▶ _PROBLEM TO SOLVE_: Type out the entries again, keeping every word unchanged.

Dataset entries
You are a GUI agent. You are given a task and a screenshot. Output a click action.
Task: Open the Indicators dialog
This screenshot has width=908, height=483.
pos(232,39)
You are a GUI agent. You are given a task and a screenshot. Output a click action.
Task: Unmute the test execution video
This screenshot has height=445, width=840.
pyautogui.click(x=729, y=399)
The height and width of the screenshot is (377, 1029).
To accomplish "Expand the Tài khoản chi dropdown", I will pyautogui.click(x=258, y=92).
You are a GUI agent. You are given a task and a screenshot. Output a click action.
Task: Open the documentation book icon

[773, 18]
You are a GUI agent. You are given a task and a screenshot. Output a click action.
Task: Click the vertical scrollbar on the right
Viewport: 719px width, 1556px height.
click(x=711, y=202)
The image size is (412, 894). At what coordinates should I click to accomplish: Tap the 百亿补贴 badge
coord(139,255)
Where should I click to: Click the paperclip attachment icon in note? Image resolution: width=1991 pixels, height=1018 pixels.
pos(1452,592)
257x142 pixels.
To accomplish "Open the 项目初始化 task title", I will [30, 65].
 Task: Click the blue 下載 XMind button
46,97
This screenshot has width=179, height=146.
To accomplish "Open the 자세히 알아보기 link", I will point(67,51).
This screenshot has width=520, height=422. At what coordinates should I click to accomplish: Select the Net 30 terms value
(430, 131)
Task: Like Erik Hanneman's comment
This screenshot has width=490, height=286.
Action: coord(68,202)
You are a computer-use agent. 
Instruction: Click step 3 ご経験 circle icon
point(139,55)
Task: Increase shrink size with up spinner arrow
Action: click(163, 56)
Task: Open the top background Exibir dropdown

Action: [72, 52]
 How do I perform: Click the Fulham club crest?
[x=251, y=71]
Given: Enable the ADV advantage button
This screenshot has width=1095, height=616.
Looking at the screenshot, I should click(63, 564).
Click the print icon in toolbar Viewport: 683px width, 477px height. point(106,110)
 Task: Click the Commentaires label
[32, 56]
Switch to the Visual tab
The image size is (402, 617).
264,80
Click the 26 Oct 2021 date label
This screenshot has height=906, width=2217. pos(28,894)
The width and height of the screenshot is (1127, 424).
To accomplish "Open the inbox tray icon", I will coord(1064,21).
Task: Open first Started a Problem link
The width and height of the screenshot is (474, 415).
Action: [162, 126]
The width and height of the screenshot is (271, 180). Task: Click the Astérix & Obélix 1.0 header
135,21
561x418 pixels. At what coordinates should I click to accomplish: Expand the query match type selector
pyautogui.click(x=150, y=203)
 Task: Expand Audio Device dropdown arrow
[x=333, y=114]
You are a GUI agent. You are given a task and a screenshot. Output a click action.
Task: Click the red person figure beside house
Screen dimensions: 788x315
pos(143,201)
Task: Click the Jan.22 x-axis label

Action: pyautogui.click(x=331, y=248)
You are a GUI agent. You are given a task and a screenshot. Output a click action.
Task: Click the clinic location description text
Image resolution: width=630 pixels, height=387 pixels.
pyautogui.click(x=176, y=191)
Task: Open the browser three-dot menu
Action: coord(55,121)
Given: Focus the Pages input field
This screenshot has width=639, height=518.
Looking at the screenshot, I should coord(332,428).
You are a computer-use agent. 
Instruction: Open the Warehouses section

▶ _ANSWER SPACE_:
You are a GUI agent. You are given a task and a screenshot. Output a click action.
Task: Open the Indicators dialog
This screenshot has width=908, height=483.
pos(232,39)
You are a GUI agent. You are given a task and a screenshot. Output a click action.
Task: Unmute the test execution video
This screenshot has height=445, width=840.
pyautogui.click(x=729, y=399)
The height and width of the screenshot is (377, 1029).
To accomplish "Expand the Tài khoản chi dropdown", I will pyautogui.click(x=258, y=92).
You are a GUI agent. You are given a task and a screenshot. Output a click action.
Task: Open the documentation book icon

[773, 18]
You are a GUI agent. You are given a task and a screenshot. Output a click action.
Task: Click the vertical scrollbar on the right
Viewport: 719px width, 1556px height.
click(x=711, y=202)
The image size is (412, 894). At what coordinates should I click to accomplish: Tap the 百亿补贴 badge
coord(139,255)
Where should I click to: Click the paperclip attachment icon in note? Image resolution: width=1991 pixels, height=1018 pixels.
pos(1452,592)
257x142 pixels.
To accomplish "Open the 项目初始化 task title", I will [30, 65].
 Task: Click the blue 下載 XMind button
46,97
This screenshot has width=179, height=146.
To accomplish "Open the 자세히 알아보기 link", I will point(67,51).
This screenshot has width=520, height=422. At what coordinates should I click to accomplish: Select the Net 30 terms value
(430, 131)
Task: Like Erik Hanneman's comment
This screenshot has width=490, height=286.
Action: coord(68,202)
You are a computer-use agent. 
Instruction: Click step 3 ご経験 circle icon
point(139,55)
Task: Increase shrink size with up spinner arrow
Action: click(163, 56)
Task: Open the top background Exibir dropdown

Action: [72, 52]
 How do I perform: Click the Fulham club crest?
[x=251, y=71]
Given: Enable the ADV advantage button
This screenshot has width=1095, height=616.
Looking at the screenshot, I should click(63, 564).
Click the print icon in toolbar Viewport: 683px width, 477px height. point(106,110)
 Task: Click the Commentaires label
[32, 56]
Switch to the Visual tab
The image size is (402, 617).
264,80
Click the 26 Oct 2021 date label
This screenshot has height=906, width=2217. pos(28,894)
The width and height of the screenshot is (1127, 424).
To accomplish "Open the inbox tray icon", I will coord(1064,21).
Task: Open first Started a Problem link
The width and height of the screenshot is (474, 415).
Action: [162, 126]
The width and height of the screenshot is (271, 180). Task: Click the Astérix & Obélix 1.0 header
135,21
561x418 pixels. At what coordinates should I click to accomplish: Expand the query match type selector
pyautogui.click(x=150, y=203)
 Task: Expand Audio Device dropdown arrow
[x=333, y=114]
You are a GUI agent. You are given a task and a screenshot. Output a click action.
Task: Click the red person figure beside house
Screen dimensions: 788x315
pos(143,201)
Task: Click the Jan.22 x-axis label

Action: pyautogui.click(x=331, y=248)
You are a GUI agent. You are given a task and a screenshot. Output a click action.
Task: Click the clinic location description text
Image resolution: width=630 pixels, height=387 pixels.
pyautogui.click(x=176, y=191)
Task: Open the browser three-dot menu
Action: coord(55,121)
Given: Focus the Pages input field
This screenshot has width=639, height=518.
Looking at the screenshot, I should coord(332,428).
You are a computer-use agent. 
Instruction: Open the Warehouses section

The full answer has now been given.